>> Begin Given passage

A few excellent works focus on the ways wolves are interpreted in myth and legend. Far above the rest is Lopez’s Of Wolves and Men, which looks in especially fine detail at the ways Plains Indians saw themselves in wolf behavior and describes how humans imitated and celebrated wolves in ritual and daily life. A second work—available only in French but well worth the effort—is Daniel Bernard’s L’Homme et le Loup (Paris: Berger-Levrault, 1981), which describes in rich detail European traditions of wolf legend, wolf lore, and wolf hunting.
Stanley Young and Edward Goldman’s The Wolves of North America (Washington, DC: The American Wildlife Institute, 1944) deserves mention here. As a collection of trappers’ lore and explorers’ tales it is still rich, colorful, and enjoyable reading. But it views the wolf chiefly as an economic factor in the lives of stock ranchers and deer hunters, and its anecdotal approach is far from reliable. If one reads Stanley Young’s Last of the Loners (New York: Macmillan, 1970), a collection of highly lurid anthropomorphic accounts of legendary stock-killing wolves of the West, one is less likely to trust Young at all.
APPENDIX 2
PLACES TO SEE WOLVES
As of 1994, the International Species Information System, a listing of the animals in member zoological collections, listed about three dozen zoos holding North American species of gray wolf, and a number of others holding red wolves. Dozens of additional zoos and nature centers not participating in this breeding registry also keep wolves. Wolves are therefore relatively common in North American zoos, but they are rarely displayed in such a way as to give a fair idea of the nature of the animal. A wolf’s most insistent natural quality is its motion, and the long-distance travel of a wild wolf is prohibited by the moats and cyclone fences of exhibits. Also, wolves tend to sleep most of the day in a zoo enclosure, and that makes them far less interesting to visitors.

>> End Given passage
>> Begin Data block

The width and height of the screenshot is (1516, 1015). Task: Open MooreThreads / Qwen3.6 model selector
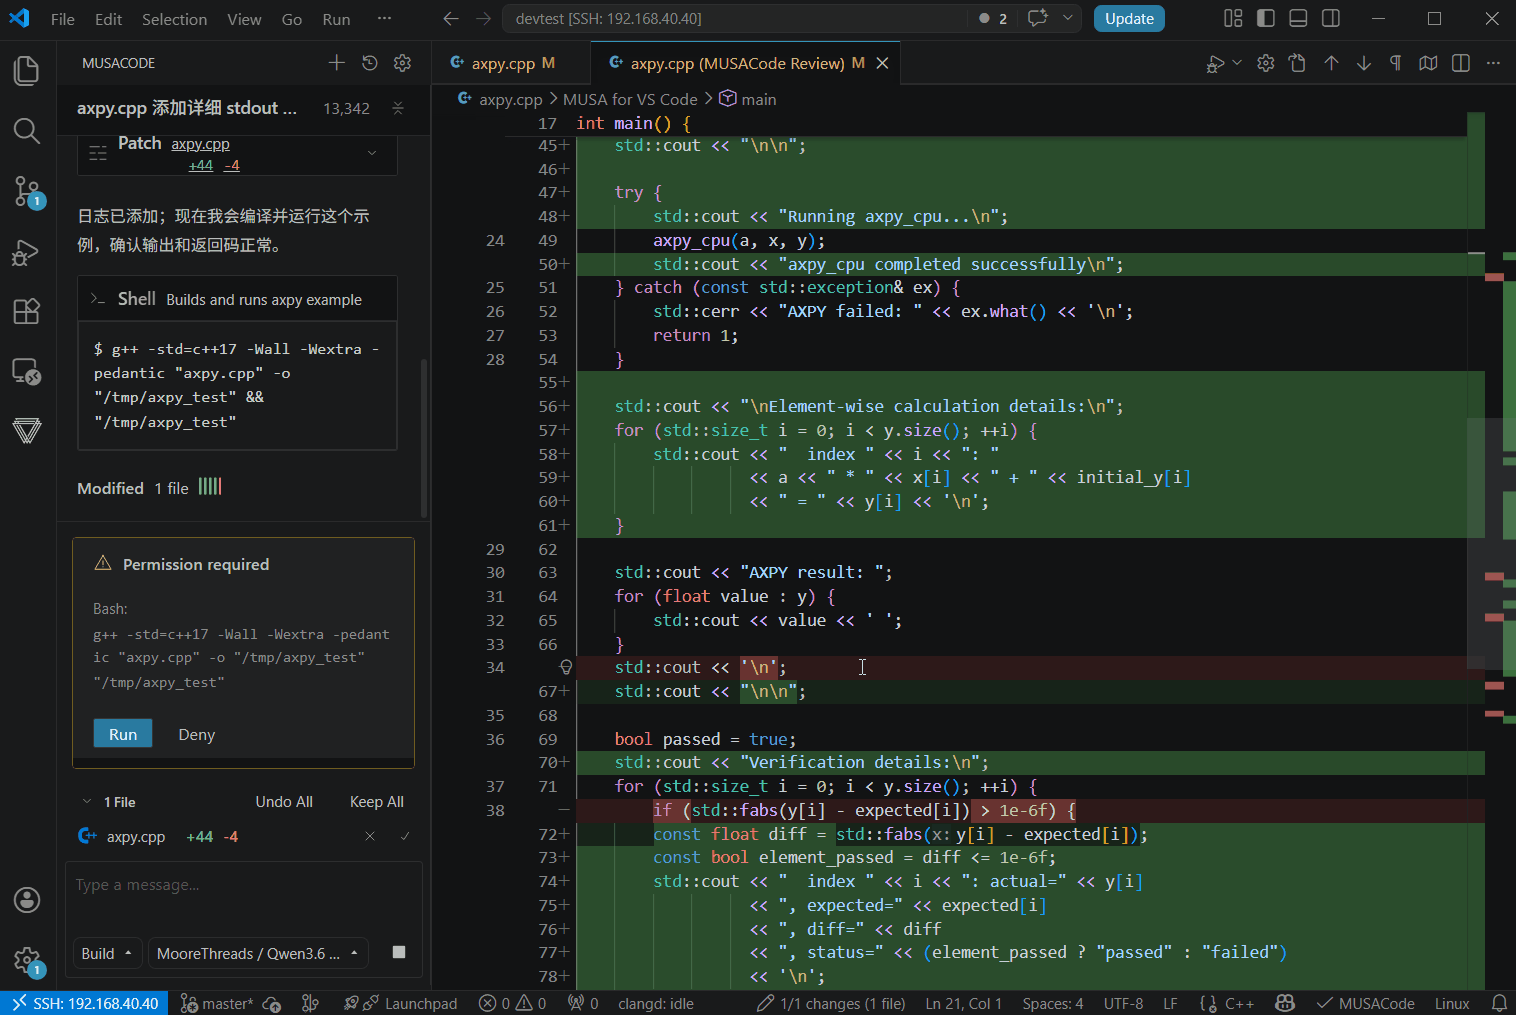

>> End Data block

Reproduce verbatim the part of the wolf passage between "A few excellent" and "and wolf hunting.", inclusive.

▶ **Exercise output**
A few excellent works focus on the ways wolves are interpreted in myth and legend. Far above the rest is Lopez’s Of Wolves and Men, which looks in especially fine detail at the ways Plains Indians saw themselves in wolf behavior and describes how humans imitated and celebrated wolves in ritual and daily life. A second work—available only in French but well worth the effort—is Daniel Bernard’s L’Homme et le Loup (Paris: Berger-Levrault, 1981), which describes in rich detail European traditions of wolf legend, wolf lore, and wolf hunting.